I had a list of things to do, because I’m headed out of town in the morning, so I decide that I will stop by my pharmacy, then go pick up my dog, then run my other errands and fill up my tires at that point.
Pharmacy…check. Go home, get dog, walk dog..blah blah blah…check. By this point its dark outside. Daylight Savings is not my friend.
I dislike driving at night. I can’t tell distance very well during the day, and at night it’s worse! The bright lights also blur my vision. If I had my way, I wouldn’t leave my house after dark, ever. I honestly wish I could just be a bear and hibernate during the dark, cold winter.
But, someone chose to change the time and it’s dark by 6pm. And I have to get my errands run. And my car tires still need air. My pug and I stop at the first gas station. It costs $1 for air. Several problems: A) I have no cash and the machine won’t take credit 2) I don’t want to pay for air when it’s free at 7-Eleven.
We drive down the road to the 7-Eleven. I get out of the car, push the air on button, fill up my tire…check the gage and it hasn’t moved. Repeat. Check the gage, same level. Repeat. Someone pulls in behind me. (I get really nervous when people have to wait on me. I’m not sure what this disorder is called, but I’m fearful they will get angry with me, they are judging me…performance anxiety maybe ??) So I try ONE more time for the tire. Gage still hasn’t moved. I huff to myself, third time today. Fourth gas station.
Get in the car. We are moving on.
I continue to drive down the road, searching for another gas station. We just recently moved and it’s dark. I’m not familiar with the area. I can’t see well. I pass the next gas station and end up across the turnpike outside of the city. Look for a place to whip around and go back to the gas station.
I drive around the station scouting out an air pump. Nothing. Seriously I make a huge circle around the whole minimall. When I’m about to get back on the main road, I see the air pump! It’s behind a humungo pickup truck. Let me tell you just how much I dislike huge trucks….they take up way too much space, you can’t see around them, they make it difficult to park, and they HIDE the air pump!
Thankfully I have a little compact car, I’m able to wedge my baby car into the slot between the monster truck and the air pump. I barely have room to get out of my car. AND he is sitting in his car!! Watching me!
I squeeze out…and see it costs 50 cents for air. UGH!
Get back in the car, dig in my purse. Thankfully I found two quarters and a few pennies. Finally, I can make this happen.
I pay the dues to the non-7-Eleven charging for air gas station. Fill up one tire, I’m good. Second tire, fantastic! I get to the third and final tire…and my time for air is up. I check it with the gage to see the progress and it’s only half full!
With no more change….I huff to myself. Get back in my car. The low tire light is STILL on. After five gas stations and one hour of driving around the city, in the dark, I STILL have one low tire.
For some reason, I’m absolutely determined to take care of this problem before I leave the city.

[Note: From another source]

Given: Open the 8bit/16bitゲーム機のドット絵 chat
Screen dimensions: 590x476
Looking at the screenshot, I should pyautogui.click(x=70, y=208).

I think, “Hey Sara, maybe you should go back to that 7-Eleven and try again. Maybe you were just nervous because that guy was waiting on you. You should try again.” I should never listen to myself…
Yes, I went back to the 7-Eleven to give it another shot. No one waiting on me this time, no anxiety. I try to fill up the tire…nothing. Try again…this air thing is just not working. I feel like a moron. I try a third time and get nothing. At this point I’m done!
I remind myself why I don’t like driving in the dark, why I don’t like running errands and why I don’t like listening to my own advice. Then think…”Did I really just do all of that!?”
It’s dark. I’m cold. And I go home. I’ve wasted more than an hour. My puppy is ready to get out of the car. And I still don’t have air in my tires.